Вернулся. Достал из ранца верёвку, сплёл уздечку. Сел на лошадь, вдарил её по бокам да и очутился в тот же миг в вороньем гнезде.
— В третий раз, дедушка, твоя взяла! — Тут уж солдат Орешек не осердился, засмеялся.
Слез с сосны, а уже темень. Весь день шагал, только вот ушёл не больно далеко.
Сел солдат под сосною.
Пожевал солдат кус хлеба, сапоги снял, портянки перемотал и пошёл дорогой малоезженой, но своими же ногами топтанной.
Пошёл, пошёл голубчик, тьмы ночной не страшась.
А черно кругом, словно в печку залез: руку поднеси к носу — не увидишь. Только Орешек не на глаза надеется, а на свои солдатские ноги. Солдатские ноги как добрый конь. Отпусти их, сами собой приведут к жилью.
Ветер подул, тучи развеял.
Явились на небе звёзды. Света от них не много, но сердцу с ними веселей. Дорога-то солдату попалась — не приведи господи. Лес со всех сторон обступает, как в чулане тесно.
Вдруг смотрит солдат Орешек и не верит — огонь впереди. Днём, когда на каретах катил, жилья не встречал, а ночью — извольте радоваться.
Огонёк светит, манит. Солдат Орешек хоть и не верит глазам, а шагу прибавил.
Подошёл ближе: видит — чудо! Не в избе огонь горит, и не костерок это. Под землёй золотой сноп золотыми колосьями играет. Клад!
Подивился, но с дороги своей не свернул.
«Или дедушка опять шалит, глаза отводит, — думает Орешек, — или ещё какая нечистая сила».
Прошёл мимо. Десяти шагов не ступил, из-под ног, на самой дороге — свет. Так и шибает в глаза!
Вроде бы печку топят, да вместо поленьев — камешки живым огнём горят: синим, красным, белым, как день. Добыть такой камешек — и сыт будешь, и нос в табаке.
Солдат Орешек переступил клад и своей дорогой идёт, пыхтит. Жарко ему всё же. Искушение! А нечистая сила тоже в раж вошла. Каруселью чудеса крутит.
Направо — на дереве на золотых цепях сундук хрустальный висит. В сундуке — платье королевское, пером жар-птицы подбитое. И корона там, и яблоко, и другой королевский причиндал.
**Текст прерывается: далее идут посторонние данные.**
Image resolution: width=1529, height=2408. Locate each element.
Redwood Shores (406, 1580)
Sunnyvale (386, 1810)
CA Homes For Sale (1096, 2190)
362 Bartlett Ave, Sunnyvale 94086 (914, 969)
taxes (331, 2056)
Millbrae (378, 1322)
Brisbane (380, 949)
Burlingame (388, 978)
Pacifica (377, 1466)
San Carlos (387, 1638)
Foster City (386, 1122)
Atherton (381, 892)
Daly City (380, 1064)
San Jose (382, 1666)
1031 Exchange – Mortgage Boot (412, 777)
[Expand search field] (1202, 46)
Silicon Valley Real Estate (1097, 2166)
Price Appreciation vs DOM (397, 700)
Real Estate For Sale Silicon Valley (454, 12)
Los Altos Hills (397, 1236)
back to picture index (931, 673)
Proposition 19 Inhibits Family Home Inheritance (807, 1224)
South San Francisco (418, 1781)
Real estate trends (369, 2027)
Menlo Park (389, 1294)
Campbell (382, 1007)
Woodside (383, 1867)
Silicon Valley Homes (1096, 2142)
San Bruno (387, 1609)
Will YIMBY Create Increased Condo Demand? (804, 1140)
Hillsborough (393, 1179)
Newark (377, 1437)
Налево — белая свинья мордой землю роет, а из-под рыла всякая драгоценная всячина: запоны, побрякухи, безделухи, обглядухи.
Назад поглядеть: на дубу — куриное гнездо. В гнезде селезень — золотые пёрышки: утицу серебряным клювом в голову клюёт, а утица с испугу алмазные яйца роняет.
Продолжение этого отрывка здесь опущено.